- [Problem to work on]: Nothing but the lines below from the one that contains "Task: Click the" through the one that contains "Task: Focus the" should be retyped, exactly and including both ends. Do not include pictures.

- [Record set]:
Content starts
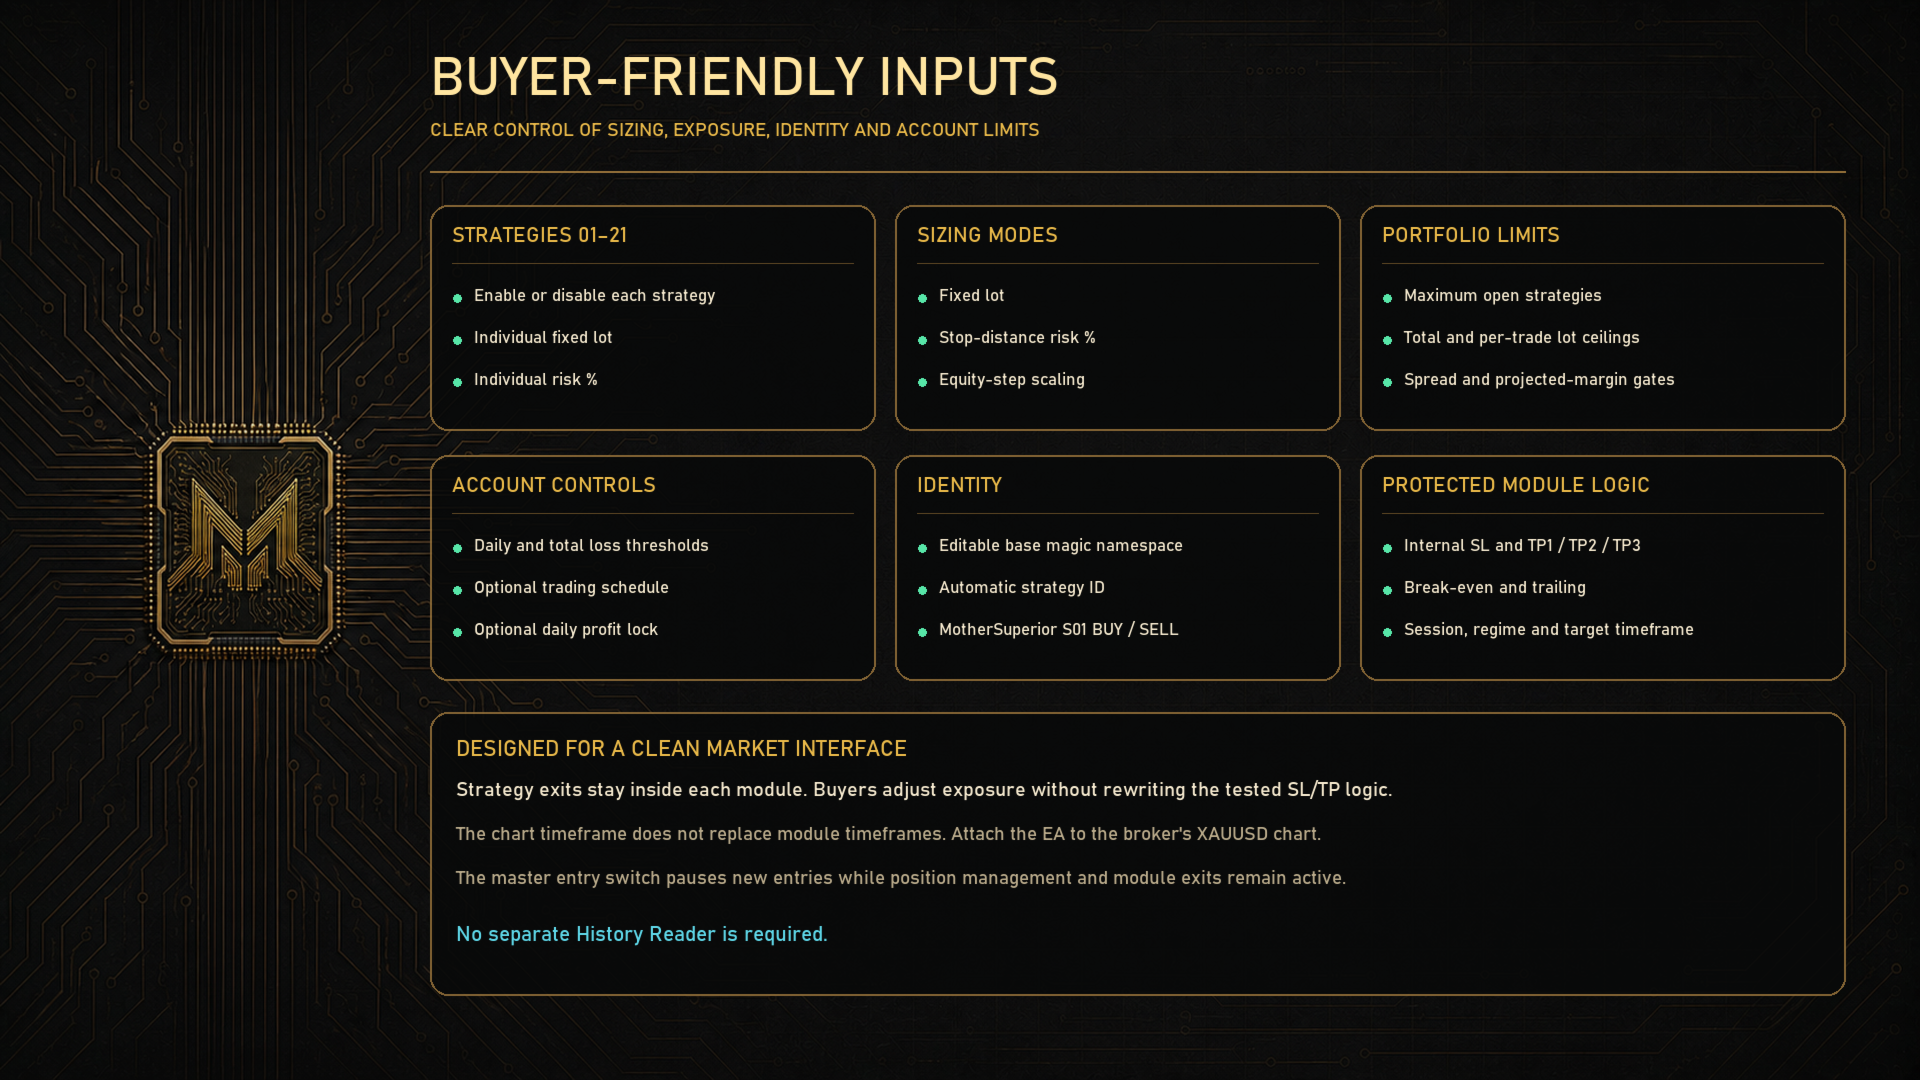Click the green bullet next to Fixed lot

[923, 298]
Content ends
Content starts
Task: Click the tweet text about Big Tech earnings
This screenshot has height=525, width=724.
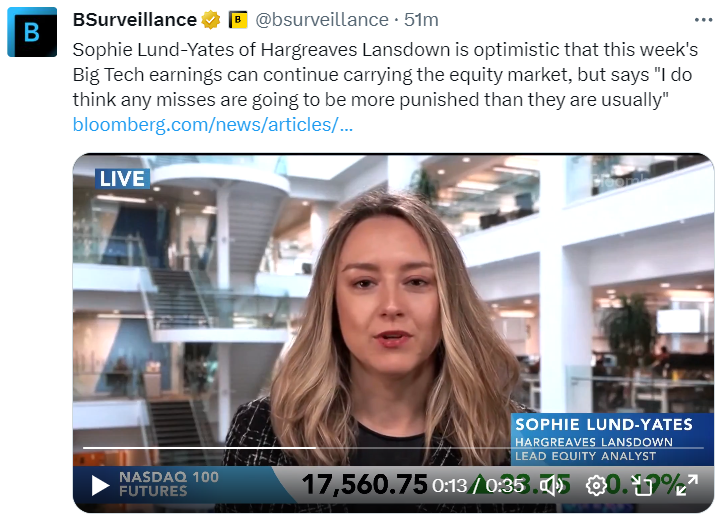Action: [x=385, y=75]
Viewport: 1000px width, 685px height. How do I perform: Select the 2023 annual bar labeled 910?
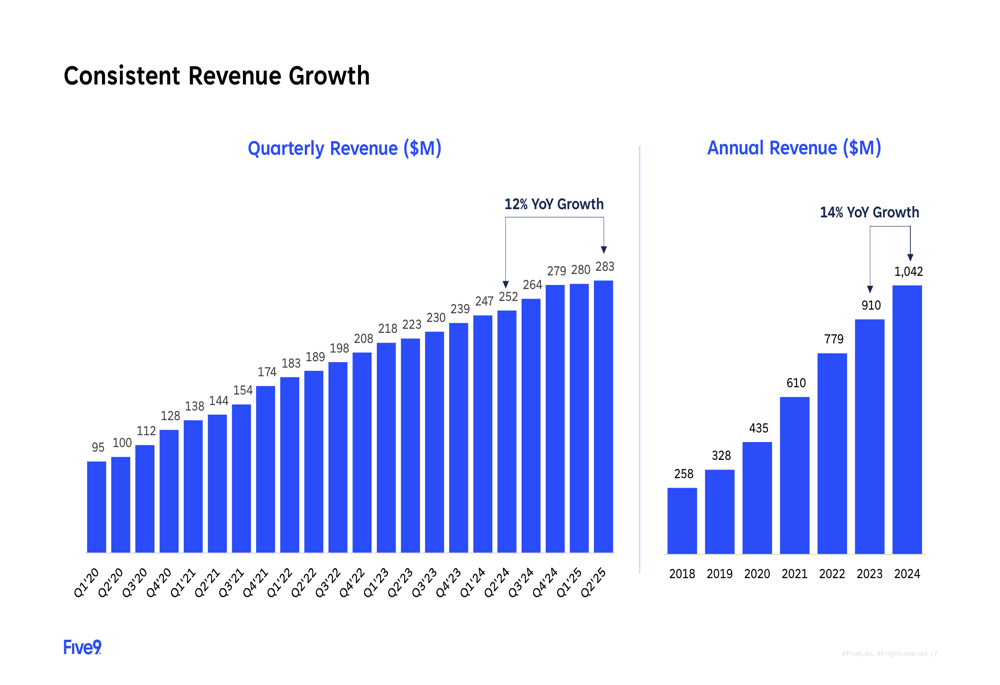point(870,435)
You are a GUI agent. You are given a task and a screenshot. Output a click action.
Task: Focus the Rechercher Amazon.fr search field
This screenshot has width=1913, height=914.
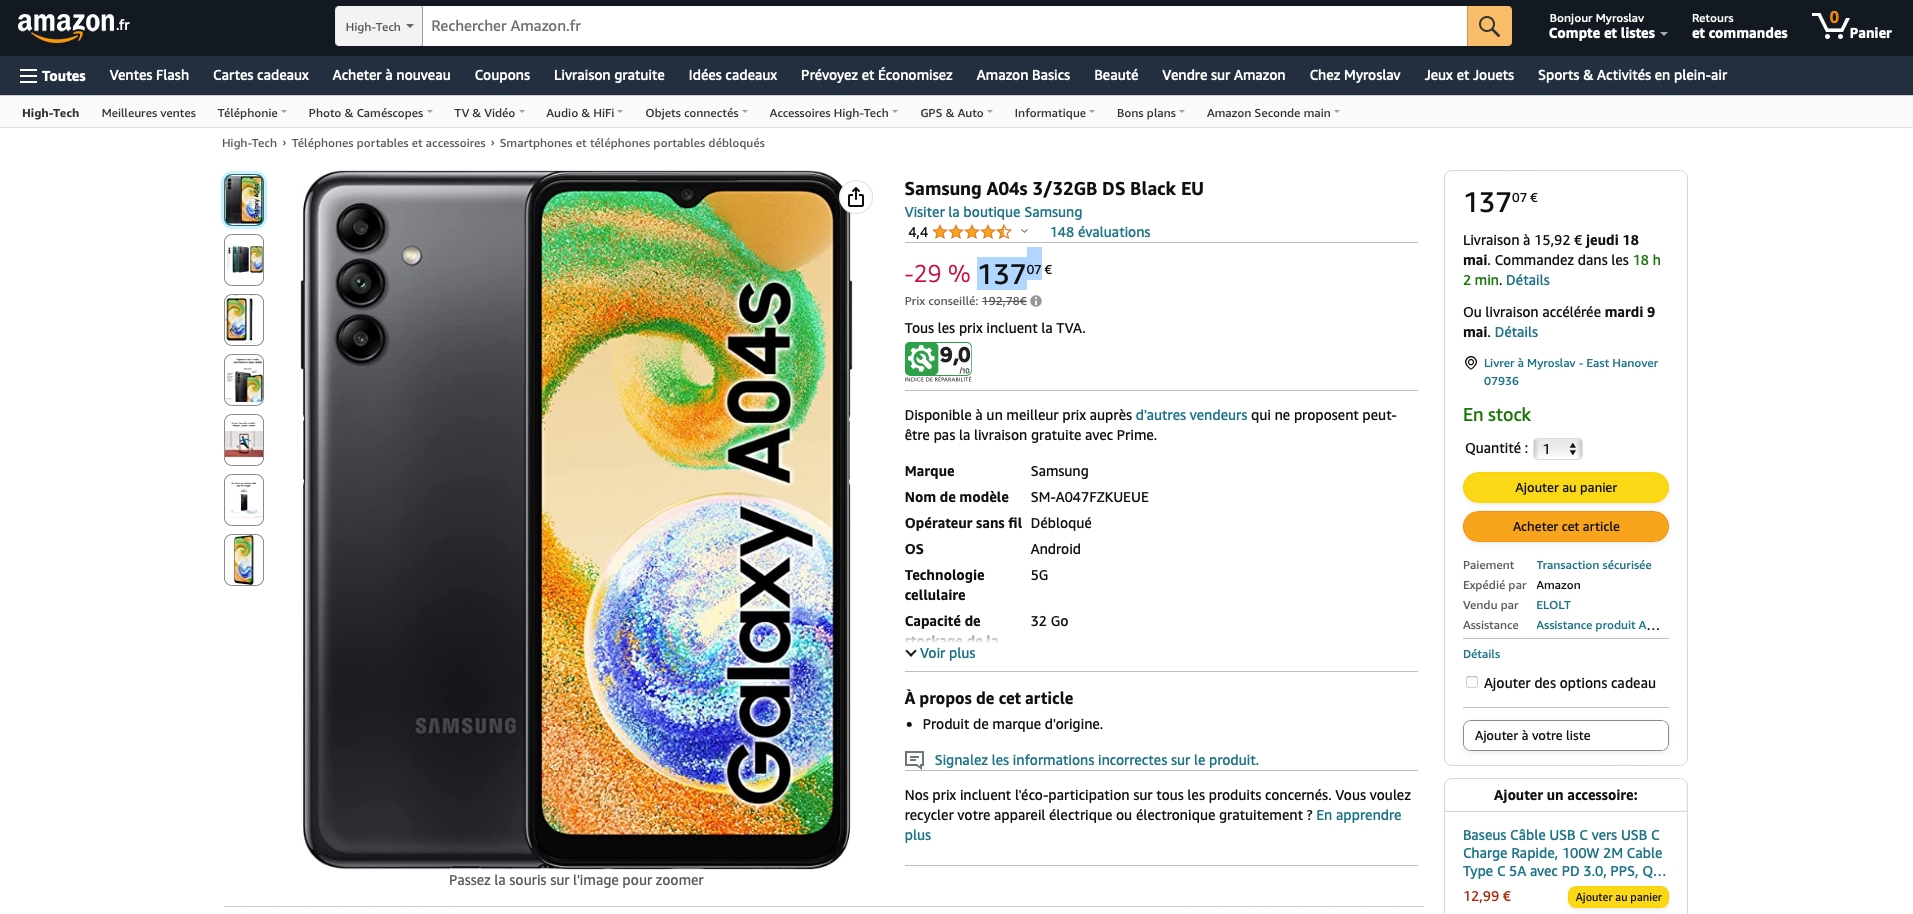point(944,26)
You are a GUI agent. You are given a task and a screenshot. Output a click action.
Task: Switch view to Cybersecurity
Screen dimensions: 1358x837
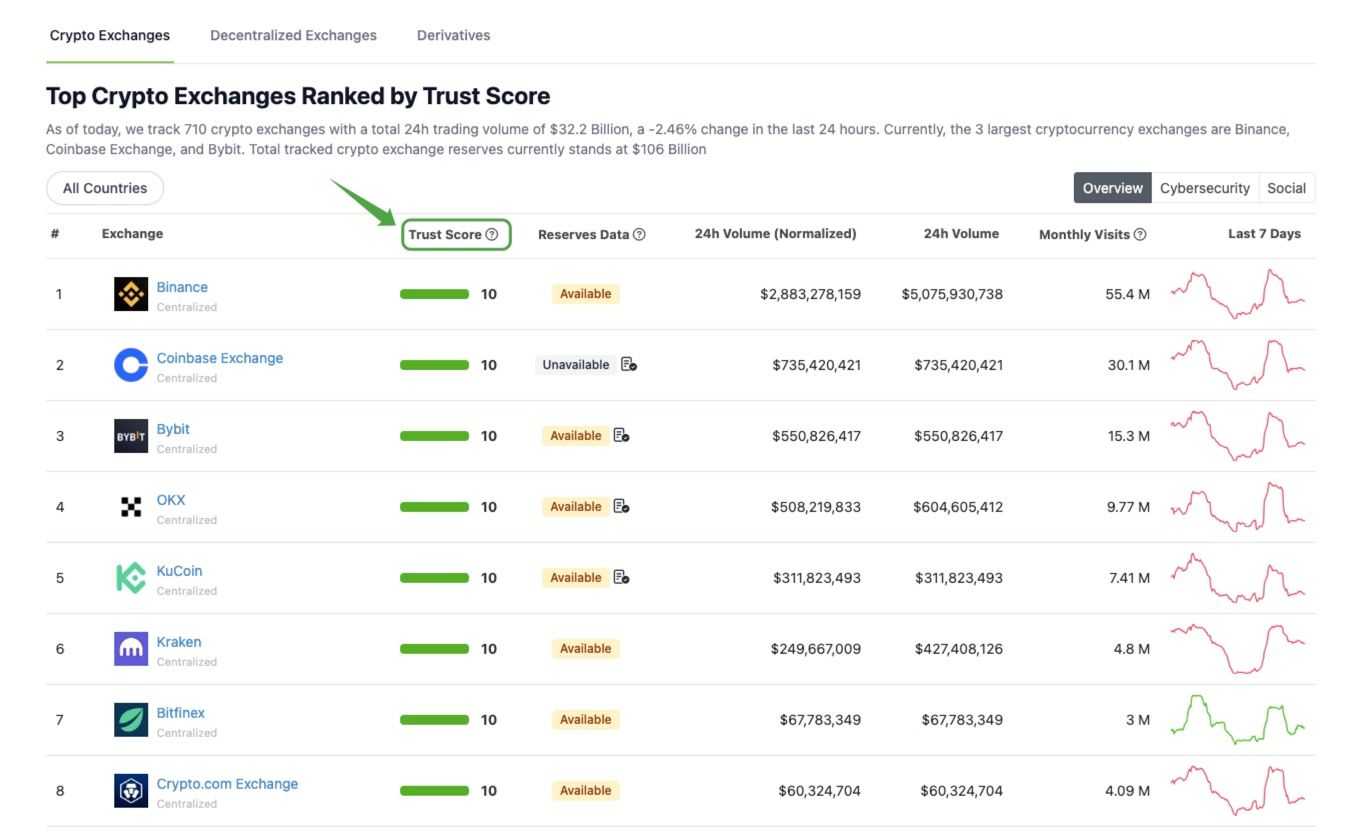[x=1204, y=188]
Content ends
- [Result for this task]:
Task: Click the tweet text about Big Tech earnings
This screenshot has height=525, width=724.
Action: [x=385, y=75]
Viewport: 1000px width, 685px height. How do I perform: Select the 2023 annual bar labeled 910?
point(870,435)
You are a GUI agent. You are given a task and a screenshot. Output a click action.
Task: Focus the Rechercher Amazon.fr search field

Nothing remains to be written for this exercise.